1. A rotary drill bit comprising:
a bit body with a bit rotational axis extending through the bit body;
a plurality of blades disposed outwardly from a plurality of exterior portions of the bit body;
a plurality of cutting elements disposed outwardly from a plurality of exterior portions of each blade;
at least one of the blades having a substantially arched configuration;
each blade comprising a leading surface and a trailing surface, the leading surface disposed on the side of the blade toward the direction of rotation of the rotary drill bit, the trailing surface disposed on the side of the blade opposite to the direction of rotation of the rotary drill bit;
a plurality of junk slots, each of the junk slots disposed between an adjacent leading surface and an adjacent trailing surface of associated blades; and
at least one blade having at least one contour formed on a portion of at least one of the locations selected from a group consisting of the leading surface of the blade, the trailing surface of the blade, and both the leading surface and the trailing surface of the blade.
2. The rotary drill bit of claim 1, the blades comprising a plurality of primary blades and at least one secondary blade, the at least one secondary blade disposed between primary blades.
3. The rotary drill bit of claim 1, the contour comprising: a protrusion, a recess, a slope, or combinations thereof.
4. The rotary drill bit of claim 1, the at least one blade further comprising:
at least one of the leading surface or the trailing surface disposed substantially in a plane; and
the contour comprising a deviation from the plane at a portion of at least one of the leading surface or the trailing surface of the blade.
5. The rotary drill bit of claim 1, the at least one blade further comprising a protrusion operable to optimize fluid-flow through an associated junk slot.
6. The rotary drill bit of claim 5, the protrusion proximate to a nozzle.
7. The rotary drill bit of claim 6, the protrusion operating as a diffuser to the nozzle.
8. A rotary drill bit comprising:
a bit body with a bit rotational axis extending through the bit body;
a plurality of blades disposed outwardly from a plurality of exterior portions of the bit body;
a plurality of cutting elements disposed outwardly from a plurality of exterior portions of each blade;
at least one of the blades having a substantially arched configuration;
each blade comprising a leading surface and a trailing surface, the leading surface disposed on the side of the blade toward the direction of rotation of the rotary drill bit, the trailing surface disposed on the side of the blade opposite to the direction of rotation of the rotary drill bit;
a plurality of junk slots, each of the junk slots disposed between an adjacent leading surface and an adjacent trailing surface of associated blades; and
at least one blade having at least one extension extending therefrom at an optimum location, the extension operable to optimize fluid-flow through an associated junk slot.
9. The rotary drill bit of claim 8, the blades comprising a plurality of primary blades and at least one secondary blade, the at least one secondary blade disposed between primary blades.
10. The rotary drill bit of claim 8, the extension proximate to a nozzle.
11. The rotary drill bit of claim 8, the extension operating as a diffuser, the diffuser operable to optimize fluid-flow through the associated junk slot.

• • • •

■ **Set exercise 1**: In the drill bit claims, what can the contour comprise, according to claim 3?
■ **Set exercise 2**: Copy the stretch of the drill bit claims from "3. The rotary" through "to the nozzle." word for word.
■ **Set exercise 3**: Continue the drill bit claims from the point where they stop.
The material after this point is separate from the drill bit claims.

■ **Recorded data**:

• • • •

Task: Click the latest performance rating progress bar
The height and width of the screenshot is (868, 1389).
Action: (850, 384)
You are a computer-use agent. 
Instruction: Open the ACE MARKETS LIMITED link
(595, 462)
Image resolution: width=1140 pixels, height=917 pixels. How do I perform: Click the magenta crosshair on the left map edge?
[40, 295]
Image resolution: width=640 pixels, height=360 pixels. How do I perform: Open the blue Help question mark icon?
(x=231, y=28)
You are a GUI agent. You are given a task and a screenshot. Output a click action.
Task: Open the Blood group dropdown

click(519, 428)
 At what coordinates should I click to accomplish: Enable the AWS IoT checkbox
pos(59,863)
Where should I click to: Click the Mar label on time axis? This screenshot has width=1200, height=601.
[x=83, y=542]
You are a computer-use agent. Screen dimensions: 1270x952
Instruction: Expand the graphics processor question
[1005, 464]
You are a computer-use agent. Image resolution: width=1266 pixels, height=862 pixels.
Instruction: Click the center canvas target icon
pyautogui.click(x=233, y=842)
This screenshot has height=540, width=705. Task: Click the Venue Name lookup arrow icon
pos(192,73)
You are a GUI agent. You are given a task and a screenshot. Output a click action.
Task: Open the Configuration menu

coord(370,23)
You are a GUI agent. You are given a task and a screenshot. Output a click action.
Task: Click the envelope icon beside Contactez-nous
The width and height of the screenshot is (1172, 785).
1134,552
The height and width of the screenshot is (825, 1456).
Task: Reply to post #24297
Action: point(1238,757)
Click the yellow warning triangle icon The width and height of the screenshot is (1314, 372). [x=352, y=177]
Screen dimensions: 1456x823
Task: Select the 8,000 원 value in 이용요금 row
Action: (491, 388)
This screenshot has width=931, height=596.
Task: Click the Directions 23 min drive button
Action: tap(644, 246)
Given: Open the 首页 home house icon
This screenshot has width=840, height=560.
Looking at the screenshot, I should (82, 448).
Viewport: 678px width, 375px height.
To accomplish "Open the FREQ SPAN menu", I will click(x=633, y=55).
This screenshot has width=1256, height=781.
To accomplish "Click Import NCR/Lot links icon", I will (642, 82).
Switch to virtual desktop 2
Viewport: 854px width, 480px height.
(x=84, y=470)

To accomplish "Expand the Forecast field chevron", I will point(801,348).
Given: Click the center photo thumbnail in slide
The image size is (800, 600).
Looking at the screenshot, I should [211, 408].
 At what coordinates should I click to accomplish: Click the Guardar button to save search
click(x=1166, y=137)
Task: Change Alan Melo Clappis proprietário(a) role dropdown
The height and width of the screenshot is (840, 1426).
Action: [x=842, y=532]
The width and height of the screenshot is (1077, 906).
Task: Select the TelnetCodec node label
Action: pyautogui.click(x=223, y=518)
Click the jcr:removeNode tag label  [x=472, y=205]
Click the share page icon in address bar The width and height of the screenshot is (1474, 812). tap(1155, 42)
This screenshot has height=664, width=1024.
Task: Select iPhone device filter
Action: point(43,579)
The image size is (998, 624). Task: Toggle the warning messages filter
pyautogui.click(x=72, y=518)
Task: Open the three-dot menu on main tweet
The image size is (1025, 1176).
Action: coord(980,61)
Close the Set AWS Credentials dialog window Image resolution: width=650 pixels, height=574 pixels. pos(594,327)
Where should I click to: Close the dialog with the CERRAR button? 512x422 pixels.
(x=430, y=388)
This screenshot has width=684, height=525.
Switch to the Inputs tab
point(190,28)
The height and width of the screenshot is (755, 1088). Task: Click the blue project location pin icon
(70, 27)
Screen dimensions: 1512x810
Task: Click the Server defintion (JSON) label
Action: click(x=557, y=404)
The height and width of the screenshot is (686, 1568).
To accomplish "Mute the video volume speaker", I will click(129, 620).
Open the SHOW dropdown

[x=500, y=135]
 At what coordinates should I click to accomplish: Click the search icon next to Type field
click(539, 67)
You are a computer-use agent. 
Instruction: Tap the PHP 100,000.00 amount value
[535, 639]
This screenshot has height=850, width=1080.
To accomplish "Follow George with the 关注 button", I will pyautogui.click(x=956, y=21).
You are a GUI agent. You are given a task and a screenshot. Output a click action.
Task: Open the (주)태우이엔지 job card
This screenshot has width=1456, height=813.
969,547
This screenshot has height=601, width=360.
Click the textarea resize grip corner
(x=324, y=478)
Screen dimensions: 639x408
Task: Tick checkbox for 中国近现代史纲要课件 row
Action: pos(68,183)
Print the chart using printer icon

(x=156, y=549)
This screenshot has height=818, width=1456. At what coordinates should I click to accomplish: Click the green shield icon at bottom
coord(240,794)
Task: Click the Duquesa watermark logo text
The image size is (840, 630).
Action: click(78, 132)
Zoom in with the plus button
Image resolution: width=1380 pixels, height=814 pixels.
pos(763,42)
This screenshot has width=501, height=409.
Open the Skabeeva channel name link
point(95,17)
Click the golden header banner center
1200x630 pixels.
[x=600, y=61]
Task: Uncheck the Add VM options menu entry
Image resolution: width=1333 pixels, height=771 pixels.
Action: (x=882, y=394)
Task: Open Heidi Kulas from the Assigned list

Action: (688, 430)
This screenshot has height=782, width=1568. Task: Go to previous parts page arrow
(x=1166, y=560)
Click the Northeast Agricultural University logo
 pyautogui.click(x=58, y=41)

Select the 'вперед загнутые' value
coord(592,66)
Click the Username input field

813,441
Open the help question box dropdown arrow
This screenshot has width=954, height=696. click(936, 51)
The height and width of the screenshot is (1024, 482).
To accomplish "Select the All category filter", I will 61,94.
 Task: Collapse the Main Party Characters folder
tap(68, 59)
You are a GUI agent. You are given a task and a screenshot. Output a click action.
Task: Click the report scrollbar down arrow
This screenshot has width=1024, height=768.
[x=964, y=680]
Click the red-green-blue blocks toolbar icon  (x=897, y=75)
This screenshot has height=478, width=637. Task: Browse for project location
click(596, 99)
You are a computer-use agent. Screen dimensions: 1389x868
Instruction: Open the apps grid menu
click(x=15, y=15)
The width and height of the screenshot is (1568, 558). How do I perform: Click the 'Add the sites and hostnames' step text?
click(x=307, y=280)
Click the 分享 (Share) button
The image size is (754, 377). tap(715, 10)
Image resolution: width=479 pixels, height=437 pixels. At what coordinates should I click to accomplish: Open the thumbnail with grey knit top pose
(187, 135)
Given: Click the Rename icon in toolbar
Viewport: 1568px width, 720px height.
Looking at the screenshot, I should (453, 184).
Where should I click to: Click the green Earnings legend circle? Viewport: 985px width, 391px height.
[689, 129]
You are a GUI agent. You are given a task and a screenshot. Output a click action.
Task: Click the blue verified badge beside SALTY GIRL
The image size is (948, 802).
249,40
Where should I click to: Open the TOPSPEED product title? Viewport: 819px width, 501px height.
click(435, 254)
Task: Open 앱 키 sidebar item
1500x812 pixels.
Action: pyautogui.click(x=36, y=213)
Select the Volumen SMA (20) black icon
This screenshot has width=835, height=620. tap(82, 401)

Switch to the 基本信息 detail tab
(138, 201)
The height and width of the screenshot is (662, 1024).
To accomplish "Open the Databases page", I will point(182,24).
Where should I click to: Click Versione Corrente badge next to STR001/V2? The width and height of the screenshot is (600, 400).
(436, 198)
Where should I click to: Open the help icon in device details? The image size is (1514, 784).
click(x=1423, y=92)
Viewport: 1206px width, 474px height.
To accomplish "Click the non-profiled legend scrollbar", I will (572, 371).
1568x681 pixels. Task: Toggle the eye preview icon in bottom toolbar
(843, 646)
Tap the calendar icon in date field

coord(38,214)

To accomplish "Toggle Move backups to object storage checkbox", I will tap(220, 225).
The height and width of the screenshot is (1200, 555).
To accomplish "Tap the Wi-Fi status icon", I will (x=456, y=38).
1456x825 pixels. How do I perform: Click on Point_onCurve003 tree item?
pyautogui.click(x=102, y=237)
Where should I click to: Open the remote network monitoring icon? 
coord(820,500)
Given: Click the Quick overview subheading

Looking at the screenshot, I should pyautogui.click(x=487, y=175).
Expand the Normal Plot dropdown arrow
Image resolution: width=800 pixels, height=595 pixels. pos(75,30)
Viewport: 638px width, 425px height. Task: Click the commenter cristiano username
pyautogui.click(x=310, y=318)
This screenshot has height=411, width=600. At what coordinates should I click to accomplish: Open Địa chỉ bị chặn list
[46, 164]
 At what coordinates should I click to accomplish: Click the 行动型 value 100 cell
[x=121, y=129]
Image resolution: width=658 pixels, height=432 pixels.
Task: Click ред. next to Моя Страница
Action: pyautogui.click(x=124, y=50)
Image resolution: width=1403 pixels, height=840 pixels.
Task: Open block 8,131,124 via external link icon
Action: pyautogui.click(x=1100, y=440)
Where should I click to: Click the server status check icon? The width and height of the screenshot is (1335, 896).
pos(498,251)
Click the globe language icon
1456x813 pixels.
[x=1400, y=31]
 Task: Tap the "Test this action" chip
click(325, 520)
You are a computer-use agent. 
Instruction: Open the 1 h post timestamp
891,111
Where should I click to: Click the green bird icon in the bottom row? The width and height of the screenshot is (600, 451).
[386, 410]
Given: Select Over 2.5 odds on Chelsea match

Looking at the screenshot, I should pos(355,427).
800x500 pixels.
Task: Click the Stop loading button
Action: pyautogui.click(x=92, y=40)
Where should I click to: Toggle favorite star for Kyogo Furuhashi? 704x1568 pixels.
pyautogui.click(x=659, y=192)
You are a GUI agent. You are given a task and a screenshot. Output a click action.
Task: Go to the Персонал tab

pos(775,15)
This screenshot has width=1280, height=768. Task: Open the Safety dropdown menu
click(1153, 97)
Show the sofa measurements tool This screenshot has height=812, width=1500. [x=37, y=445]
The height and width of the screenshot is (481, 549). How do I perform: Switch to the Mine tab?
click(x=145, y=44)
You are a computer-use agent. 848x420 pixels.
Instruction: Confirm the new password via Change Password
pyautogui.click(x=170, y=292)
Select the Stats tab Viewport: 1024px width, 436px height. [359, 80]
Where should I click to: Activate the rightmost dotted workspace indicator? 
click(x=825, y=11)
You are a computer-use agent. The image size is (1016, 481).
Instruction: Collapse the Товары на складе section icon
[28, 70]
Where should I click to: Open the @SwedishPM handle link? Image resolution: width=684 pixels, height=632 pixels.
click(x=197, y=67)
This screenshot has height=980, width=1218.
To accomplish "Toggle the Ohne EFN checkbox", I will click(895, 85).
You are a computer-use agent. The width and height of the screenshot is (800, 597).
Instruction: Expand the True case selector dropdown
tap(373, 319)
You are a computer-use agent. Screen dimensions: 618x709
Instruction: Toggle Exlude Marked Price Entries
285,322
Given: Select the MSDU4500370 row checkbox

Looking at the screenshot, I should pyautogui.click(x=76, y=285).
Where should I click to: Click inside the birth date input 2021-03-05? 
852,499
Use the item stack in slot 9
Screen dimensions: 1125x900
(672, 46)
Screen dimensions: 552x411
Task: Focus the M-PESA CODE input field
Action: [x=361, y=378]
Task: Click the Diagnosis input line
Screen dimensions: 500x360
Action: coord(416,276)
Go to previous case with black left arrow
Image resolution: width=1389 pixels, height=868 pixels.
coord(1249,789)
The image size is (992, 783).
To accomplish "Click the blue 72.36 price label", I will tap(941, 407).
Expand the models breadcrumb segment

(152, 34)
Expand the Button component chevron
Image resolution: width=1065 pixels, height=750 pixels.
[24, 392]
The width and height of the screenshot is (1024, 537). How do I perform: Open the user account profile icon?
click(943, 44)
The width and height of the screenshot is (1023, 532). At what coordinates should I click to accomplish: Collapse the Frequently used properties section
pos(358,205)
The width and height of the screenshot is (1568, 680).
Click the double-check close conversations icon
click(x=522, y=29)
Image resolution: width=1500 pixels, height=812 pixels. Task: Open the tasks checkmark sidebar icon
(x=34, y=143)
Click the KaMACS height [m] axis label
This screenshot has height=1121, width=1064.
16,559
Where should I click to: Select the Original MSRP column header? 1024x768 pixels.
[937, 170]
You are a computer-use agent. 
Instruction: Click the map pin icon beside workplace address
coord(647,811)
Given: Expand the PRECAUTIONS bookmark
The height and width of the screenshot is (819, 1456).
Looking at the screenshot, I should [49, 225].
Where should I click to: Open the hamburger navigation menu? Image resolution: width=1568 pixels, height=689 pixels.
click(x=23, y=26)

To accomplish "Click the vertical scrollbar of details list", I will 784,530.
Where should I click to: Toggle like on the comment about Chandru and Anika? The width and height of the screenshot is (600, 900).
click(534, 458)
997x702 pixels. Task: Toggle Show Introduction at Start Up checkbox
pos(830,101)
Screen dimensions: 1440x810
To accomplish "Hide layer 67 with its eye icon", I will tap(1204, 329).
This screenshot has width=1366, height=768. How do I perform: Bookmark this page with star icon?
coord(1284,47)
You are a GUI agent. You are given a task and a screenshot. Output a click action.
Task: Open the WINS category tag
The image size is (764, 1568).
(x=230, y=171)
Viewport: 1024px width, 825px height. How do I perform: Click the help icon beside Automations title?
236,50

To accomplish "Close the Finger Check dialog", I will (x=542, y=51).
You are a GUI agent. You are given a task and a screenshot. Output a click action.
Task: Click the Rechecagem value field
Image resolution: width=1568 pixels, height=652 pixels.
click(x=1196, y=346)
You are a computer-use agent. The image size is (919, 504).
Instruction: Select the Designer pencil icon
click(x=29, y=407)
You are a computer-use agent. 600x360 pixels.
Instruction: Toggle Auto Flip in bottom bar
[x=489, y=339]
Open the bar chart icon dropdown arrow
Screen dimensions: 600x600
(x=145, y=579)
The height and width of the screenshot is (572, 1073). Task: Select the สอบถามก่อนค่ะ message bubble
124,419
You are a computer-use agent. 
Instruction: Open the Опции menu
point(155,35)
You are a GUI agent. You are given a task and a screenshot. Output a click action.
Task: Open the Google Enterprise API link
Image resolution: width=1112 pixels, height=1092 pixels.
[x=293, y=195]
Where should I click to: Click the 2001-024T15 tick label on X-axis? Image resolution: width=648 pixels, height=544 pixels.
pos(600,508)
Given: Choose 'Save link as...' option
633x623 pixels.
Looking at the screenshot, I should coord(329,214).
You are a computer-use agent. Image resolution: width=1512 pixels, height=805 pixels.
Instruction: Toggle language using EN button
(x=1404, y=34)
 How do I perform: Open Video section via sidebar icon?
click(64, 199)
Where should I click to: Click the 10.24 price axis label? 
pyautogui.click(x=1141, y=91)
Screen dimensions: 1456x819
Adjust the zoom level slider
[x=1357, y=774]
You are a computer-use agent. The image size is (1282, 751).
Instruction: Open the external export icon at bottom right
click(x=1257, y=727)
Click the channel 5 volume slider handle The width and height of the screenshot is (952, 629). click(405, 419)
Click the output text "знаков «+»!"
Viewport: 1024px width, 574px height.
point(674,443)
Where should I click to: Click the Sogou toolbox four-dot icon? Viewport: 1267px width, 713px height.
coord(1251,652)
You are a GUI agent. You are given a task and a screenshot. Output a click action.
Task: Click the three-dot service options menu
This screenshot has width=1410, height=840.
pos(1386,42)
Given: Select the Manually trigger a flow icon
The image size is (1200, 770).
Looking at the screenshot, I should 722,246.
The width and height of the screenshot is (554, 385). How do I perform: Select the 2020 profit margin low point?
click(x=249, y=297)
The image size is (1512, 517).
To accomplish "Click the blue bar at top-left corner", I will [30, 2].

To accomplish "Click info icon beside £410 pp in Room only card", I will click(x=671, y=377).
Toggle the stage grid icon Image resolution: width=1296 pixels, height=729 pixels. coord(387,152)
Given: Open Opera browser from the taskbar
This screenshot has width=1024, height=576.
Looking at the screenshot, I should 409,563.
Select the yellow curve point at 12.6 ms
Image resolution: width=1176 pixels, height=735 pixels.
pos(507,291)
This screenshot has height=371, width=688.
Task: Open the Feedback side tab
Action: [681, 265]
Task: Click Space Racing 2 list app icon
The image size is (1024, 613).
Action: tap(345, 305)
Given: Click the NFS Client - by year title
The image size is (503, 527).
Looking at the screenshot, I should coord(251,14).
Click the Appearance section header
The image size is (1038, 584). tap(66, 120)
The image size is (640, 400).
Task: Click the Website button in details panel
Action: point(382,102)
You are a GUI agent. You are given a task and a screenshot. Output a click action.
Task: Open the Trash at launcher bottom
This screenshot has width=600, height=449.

• • • •

■ **Reply 1**: A protrusion, a recess, a slope, or combinations thereof.

■ **Reply 2**:
3. The rotary drill bit of claim 1, the contour comprising: a protrusion, a recess, a slope, or combinations thereof.
4. The rotary drill bit of claim 1, the at least one blade further comprising:
at least one of the leading surface or the trailing surface disposed substantially in a plane; and
the contour comprising a deviation from the plane at a portion of at least one of the leading surface or the trailing surface of the blade.
5. The rotary drill bit of claim 1, the at least one blade further comprising a protrusion operable to optimize fluid-flow through an associated junk slot.
6. The rotary drill bit of claim 5, the protrusion proximate to a nozzle.
7. The rotary drill bit of claim 6, the protrusion operating as a diffuser to the nozzle.

■ **Reply 3**:
12. The rotary drill bit of claim 8, the at least one blade further comprising at least one contour, the contour located on the blade on at least one of the locations selected from a group consisting of: the leading surface of the blade, the trailing surface of the blade, and both the leading surface and the trailing surface of the blade.
13. The rotary drill bit of claim 12, the contour comprising: a protrusion, a recess, a slope, or combinations thereof.
14. A rotary drill bit comprising:
a bit body with a bit rotational axis extending through the bit body;
a plurality of blades disposed outwardly from a plurality of exterior portions of the bit body;
a plurality of cutting elements disposed outwardly from a plurality of exterior portions of each blade;
at least one of the blades having a substantially arched configuration;
each blade comprising a leading surface and a trailing surface, the leading surface disposed on the side of the blade toward the direction of rotation of the rotary drill bit, the trailing surface disposed on the side of the blade opposite to the direction of rotation of the rotary drill bit;
a plurality of junk slots, each of the junk slots disposed between an adjacent leading surface and an adjacent trailing surface of associated blades;
at least one nozzle disposed in at least one junk slot;
at least one diffuser located on at least one of the blades proximate a nozzle, the diffuser operable to optimize fluid-flow through an associated junk slot; and
at least one blade having at least one contour formed on a portion of at least one of the locations selected from a group consisting of the leading surface of the blade, the trailing surface of the blade, and both the leading surface and the trailing surface of the blade.
15. (canceled)
16. The rotary drill bit of claim 14, the contour comprising: a protrusion, a recess, a slope, or combinations thereof.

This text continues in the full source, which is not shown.